— Да, — добавил он, — передай, что Сутин нежно любит Родину и мечтает в Москве устроить свою выставку и подарить им серию работ.
И, после молчания, прибавил:
— Может быть, его мечта сбудется… Он будет счастлив.
* * *
Приход в 1941 году немецких фашистов вынудил многих художников бросить свои мастерские и бежать из Парижа.
Сутин медлил, не веря, что фашисты долго продержатся во Франции. Но когда почувствовал, что смерть неотступно за ним ходит, — спрятался в тайной квартире французских друзей. Изнурительные скитания по чужим углам, нарушенный режим питания обострили его старую болезнь (язву желудка). Больницы находились под контролем фашистов. Врачей в Париже найти было невозможно. Лекарств у Сутина не было. Он очень страдал.

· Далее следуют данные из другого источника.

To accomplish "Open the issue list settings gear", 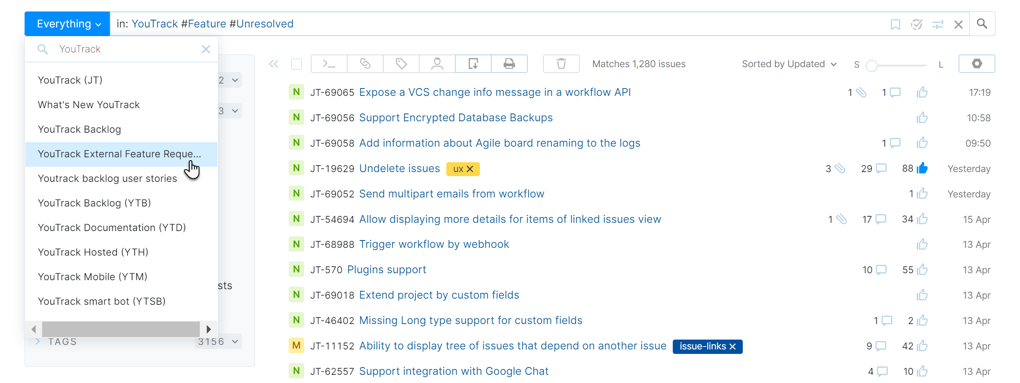I will [x=977, y=64].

Умер он в Париже в 1943 году, совершенно обессиленный в неравной борьбе с тяжелой болезнью.
Эренбург рассказывал мне, что на его похоронах был Пикассо.
Бернар
Бернар
С Жозефом Бернаром я познакомился на выставке в парижском Осеннем салоне, где он рассматривал выставленную скульптуру. Узнав, что я художник из России, Бернар пригласил меня к себе. Просто дал адрес и сказал: «Приходите, когда пожелаете».
Я знал, что это большой мастер и что многие наши скульпторы у него учились. Через несколько дней я отправился к Жозефу Бернару. Он жил на Сите, Фальгер 7, и работал в большой мастерской, заполненной скульптурами. Были гипсы, серо-голубые мраморы, но больше всего охристые камни. На некоторых сидели голуби. Бернар протянул мне крепкую рабочую руку: «Не стесняйтесь, месье, ходите и смотрите». Это был человек среднего роста с седеющей бородкой и добрым лицом, одетый в длинный холщовый халат и берет.
Бернар работал преимущественно в камне. Работал без помощников. Сын каменотеса, он хорошо изучил ремесло отца, и это дало ему возможность овладеть мастерством скульптора. Подражать Бернару было трудно, так как большинство парижских скульпторов слабо владеют резцом и вынуждены прибегать к помощи финиторов. Бернар же работал, как каменотес, неустанно и ритмично. В 8 часов утра он уже был в мастерской, в 12 часов обедал, а в час дня опять стоял у станка или перед глыбой. И так до заката. Каждый день, каждый год. Малоразговорчивый, всегда приветливый, сдержанно улыбчивый.
Невольно вспоминаешь трудовую жизнь Родена. Вот что о нем писал Кокио: «Роден в Медоне (городок под Парижем) ложится рано, встает с зарей. Завтракает чашкой молока.
Роден занимал небольшой дом и все вокруг — и мастерская, и сад свидетельствовали о скромной жизни художника, равнодушного к роскоши. Его можно было видеть за завтраком у мелкого торговца вином, в обществе служащих и кучеров. Никакой аффектации, нескромности или гордости. Роден никогда не трубил о своих работах. Как одержимый, скромно работал в своей мастерской, зарывшись в глину.